Hyperexponential stability and stabilization for uncertain nonlinear systems

刘允刚 教授
山东大学,中国
摘要
This talk discusses hyperexponential stability and hyperexponential stabilization for uncertain nonlinear systems. A definition of hyperexponential stability is first given in the widely-recognized manner. Its connections with the existing definitions of hyperexponential stability are identified. Necessary and sufficient conditions are then established to demonstrate the possibilities and impossibilities of pursuing hyperexponential stability. A time-varying-gain-based strategy is finally developed to achieve global hyperexponential stabilization for a class of uncertain nonlinear systems.
个人简介
山东大学二级教授、院学术委员会副主任、教育部重点实验室主任。长江学者特聘教授、国家杰出青年科学基金获得者、山东省泰山学者攀登计划入选者。曾获国家自然科学奖二等奖、第十届关肇直奖、中国自动化学会优秀博士学位论文指导教师奖、山东省优秀研究生指导教师奖、山东大学优秀教师奖、山东大学“我心中的好导师”等。现/曾任中国系统工程学会理事、中国人工智能学会自主无人系统专委会副主任委员、山东省电子学会常务理事及人工智能与机器视觉专委会主任等。主要研究领域:非线性控制、自适应控制、随机系统优化与控制、智能系统理论与方法、基于数据的智能控制方法与技术等。主持国家自然科学基金重点项目、山东省重大科技创新工程项目、山东省重大基础研究项目等。

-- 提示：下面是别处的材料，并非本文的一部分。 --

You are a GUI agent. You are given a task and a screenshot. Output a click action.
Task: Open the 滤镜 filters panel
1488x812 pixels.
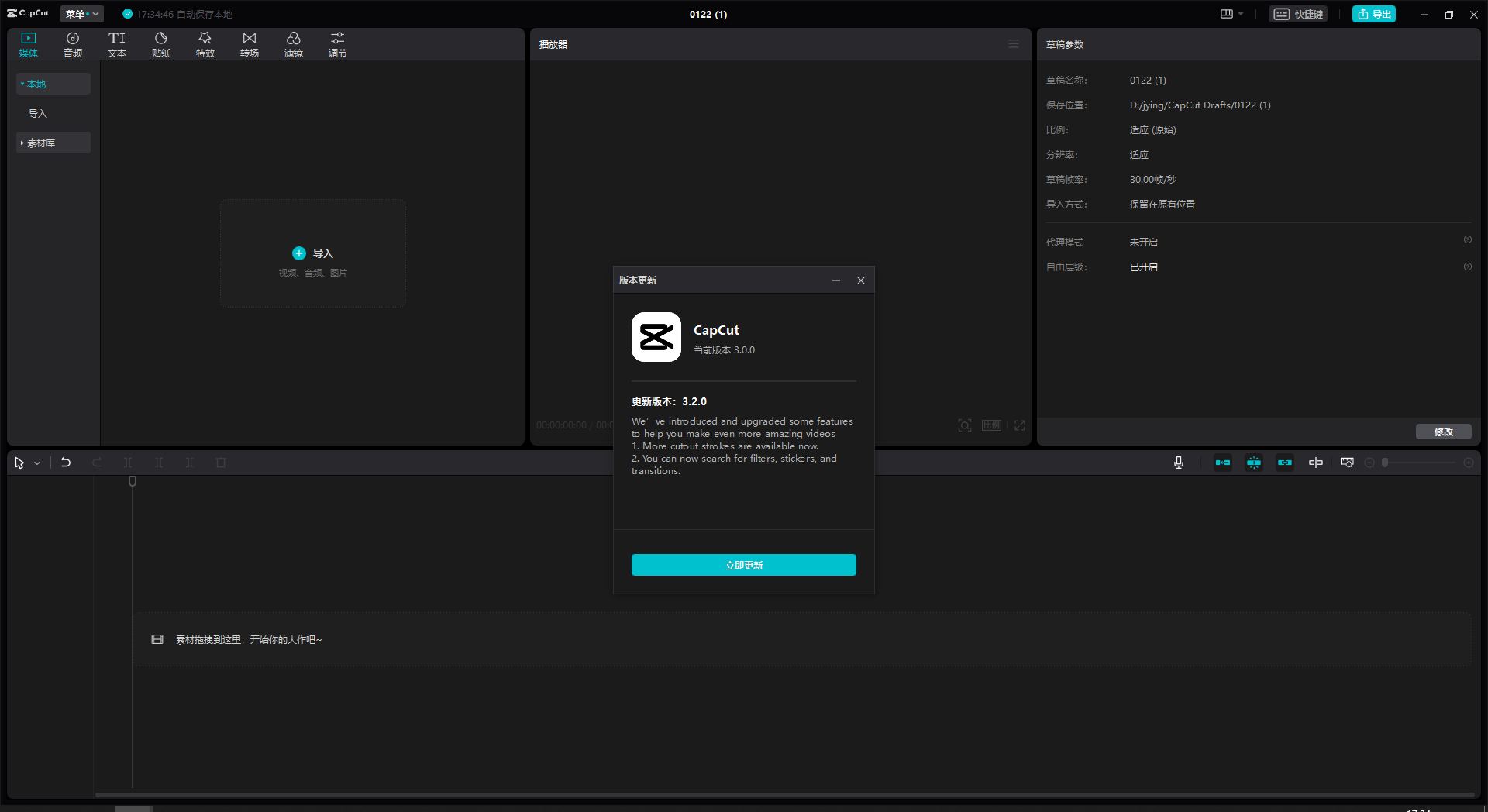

Privacy-Preserving Control and Decision-Making

马倩 教授
南京理工大学,中国
摘要
With the advancement of technologies such as artificial intelligence and the Internet of Things, the need for data privacy protection is widespread in control and decision-making processes across both national defense and civilian domains, including weapon guidance, attack-defense games, intelligent transportation, and brain-computer interfaces. Information leakage and theft within control systems often lead to severe consequences, even affecting national security. This report focuses on control and decision-making under privacy protection. It introduces data privacy protection and privacy-preserving methods, as well as preliminary research progress by our team in dynamic asymptotic stabilization based on homomorphic encryption and distributed decision-making based on differential privacy.
个人简介
马倩,南京理工大学紫金卓越教授、博士生导师。2013年毕业于南京理工大学,获控制科学与工程博士学位。先后入选教育部长江学者奖励计划青年学者和特聘教授,主持国家自然科学基金重点项目、江苏省杰出青年基金等。研究方向为自主无人系统的控制与决策、隐私保护与数据安全,获国家自然科学二等奖、教育部自然科学一等奖、江苏省自然科学一等奖、中国自动化学会自然科学一等奖及中国自动化学会青年科学家奖。